Why is only assuming $\mathfrak g$ is nilpotent as a Lie algebra not sufficient for Engel's theorem?

Question

On the wikipedia page of Engel's theorem it says that "if we merely have a Lie algebra of matrices which is nilpotent as a Lie algebra, then this conclusion does not follow", meaning that it might not be possible to choose a basis in which all elements are upper triangular. Can someone give me an example and explain why is this true for the adjoint representation? Is it because its kernel is commutative?

Answer 1

Let our ground field be $\mathbb C$ (but notice nothing depends on that).

Example 1: Let $\mathfrak g_1 = \{\pmatrix{x&0\\0&x}: x \in \mathbb C \}$. You will agree that this one-dimensional Lie algebra is abelian, i.e. (more than) nilpotent, but that these matrices cannot all be brought in strictly upper triangular form.

Example 2: Let $\mathfrak g_2$ be the two-dimensional abelian (i.e. $[e_1,e_2]=0$) Lie algebra with basis $e_1, e_2$. Define a representation $\rho : \mathfrak g_2 \rightarrow \mathfrak{gl}_2(\mathbb C)$ via $\rho(e_1) := \pmatrix{1&0\\0&1}, \rho(e_2) := \pmatrix{0&0\\0&0}$. Check that the kernel pf $\rho$ is commutative, but its image is isomorphic to our first example $\mathfrak g_1$, in particular still cannot be brought to strictly upper triangular form, in spite of $\mathfrak g_2$ being nilpotent.

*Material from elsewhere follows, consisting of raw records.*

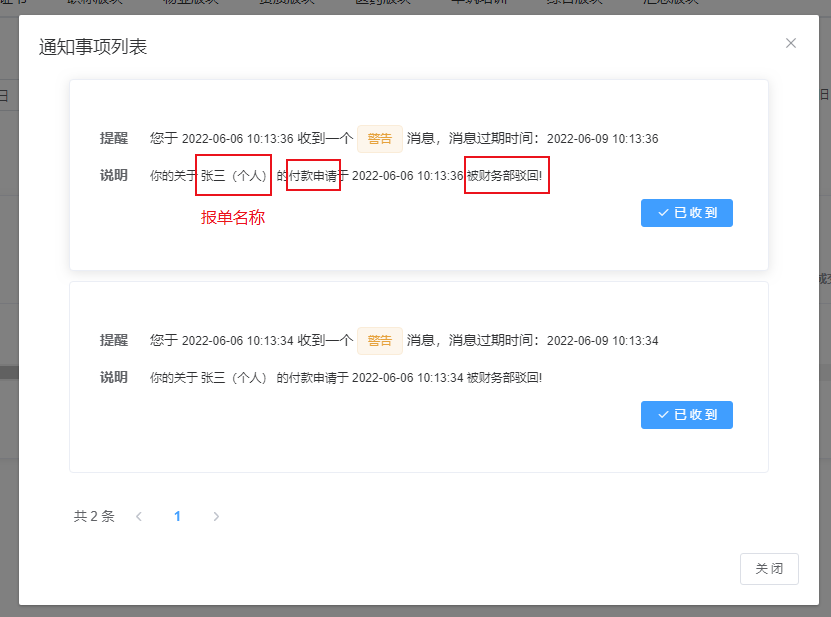Click the 通知事项列表 dialog title
The height and width of the screenshot is (617, 831).
(x=93, y=47)
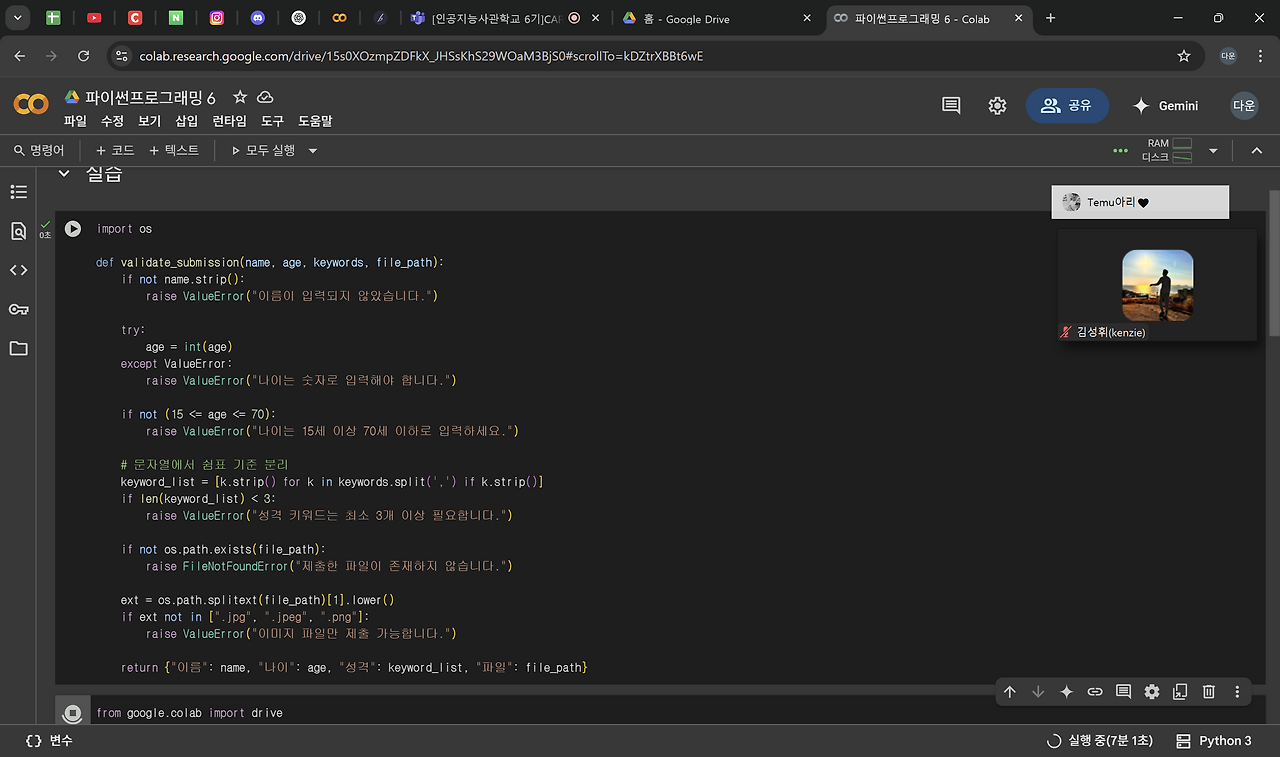Screen dimensions: 1280x757
Task: Open the Files panel in sidebar
Action: tap(18, 348)
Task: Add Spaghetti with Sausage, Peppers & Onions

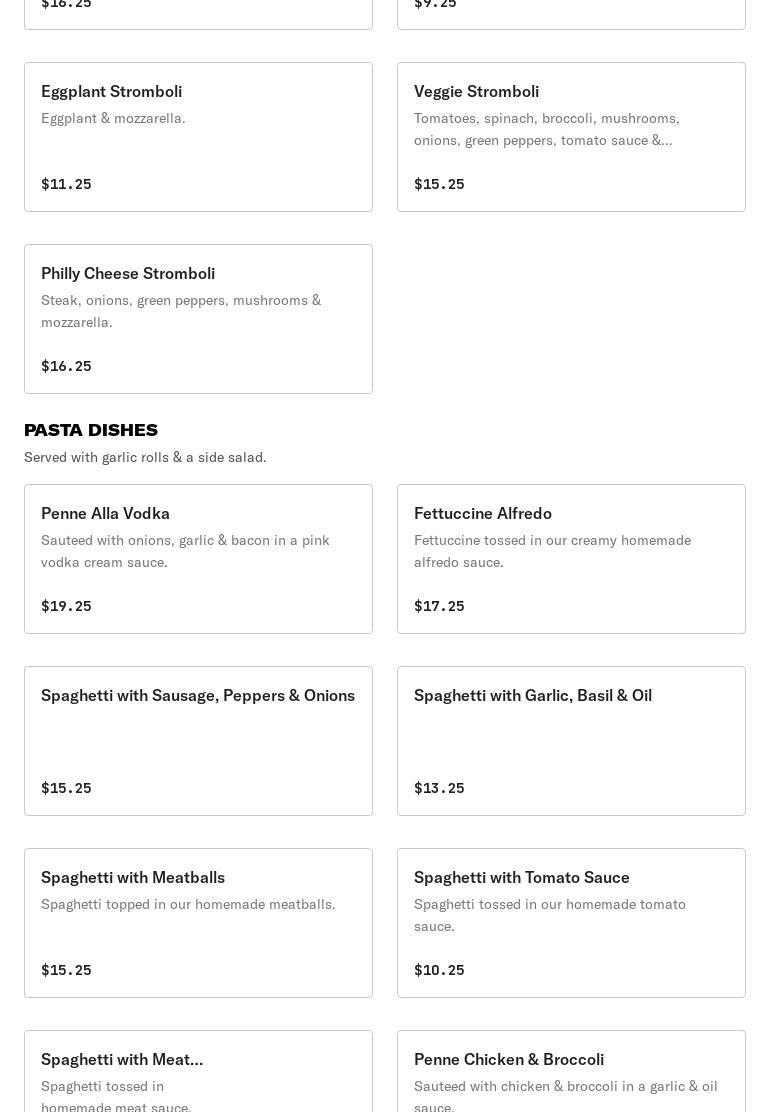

Exercise 1: Come up with more examples. What about a nilpotent (e.g. abelian) Lie algebra, of dimension $6$, made up of $27\times 27$-matrices some of which are diagonal, some of which have imaginary eigenvalues, some of which are upper and some lower triangular?

Exercise 2: What are the adjoint representations of $\mathfrak g_1, \mathfrak g_2$? What does the adjoint representation take into consideration which the identical representation of $\mathfrak g_1$ and the representation $\rho$ of $\mathfrak g_2$ do not care about?